### Task details
Return every line from the records below in which the word "screenshot" is found.

[Input for this task — start]

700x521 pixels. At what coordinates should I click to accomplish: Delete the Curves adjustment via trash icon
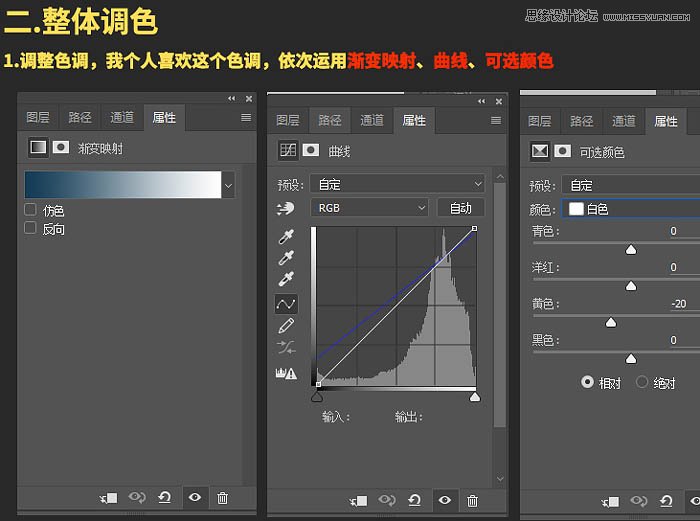(x=472, y=500)
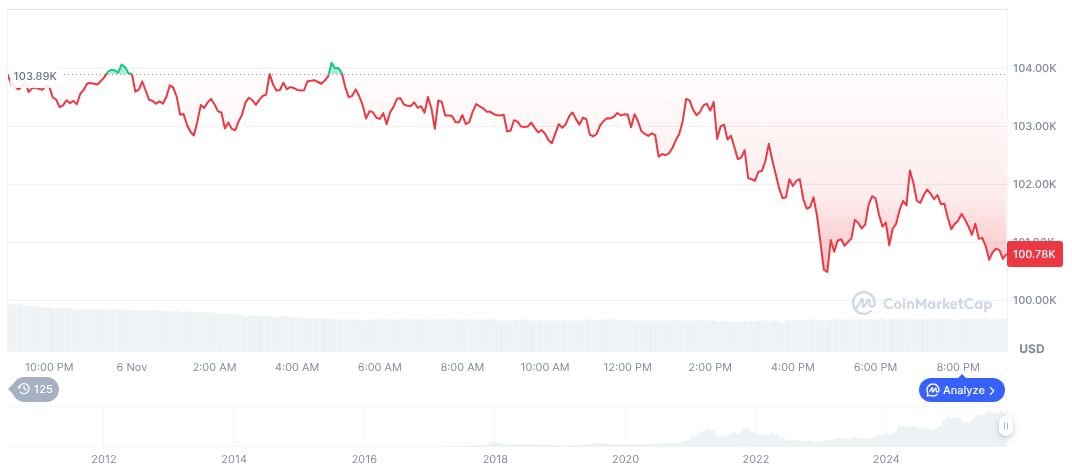Click the 8:00 PM time axis label
Image resolution: width=1072 pixels, height=470 pixels.
click(x=958, y=367)
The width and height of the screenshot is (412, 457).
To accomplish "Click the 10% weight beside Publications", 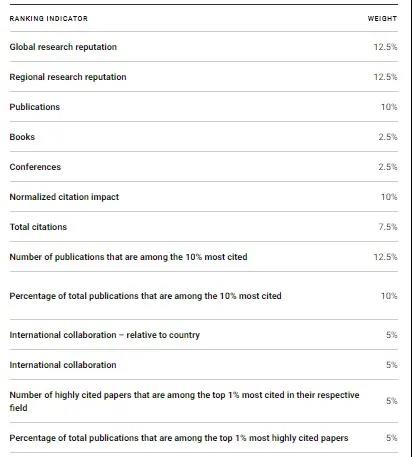I will tap(389, 107).
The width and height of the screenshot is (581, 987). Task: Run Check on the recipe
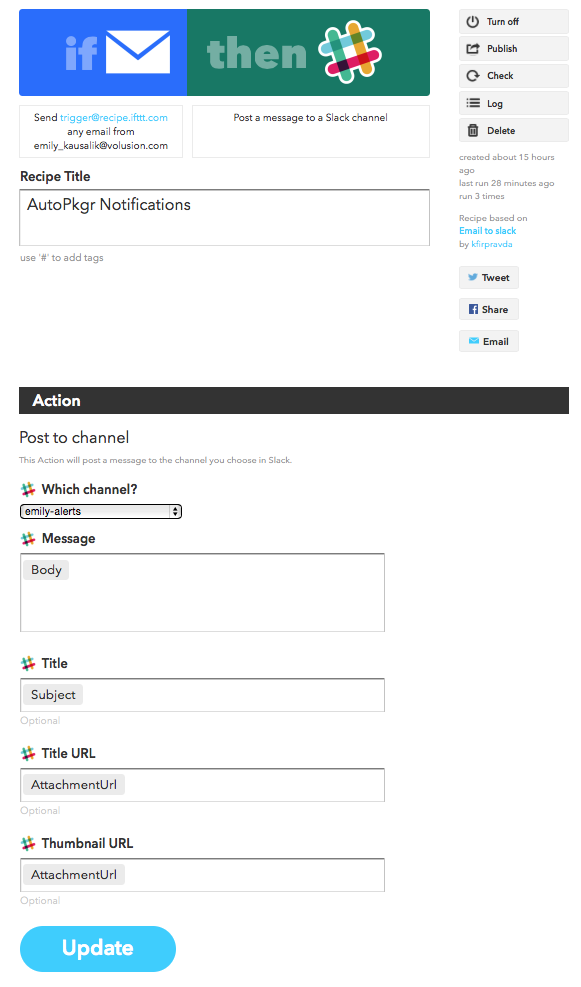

[Input for this task — finish]

### Output for this exercise
The width and height of the screenshot is (412, 457).
The width and height of the screenshot is (581, 987). Task: Run Check on the recipe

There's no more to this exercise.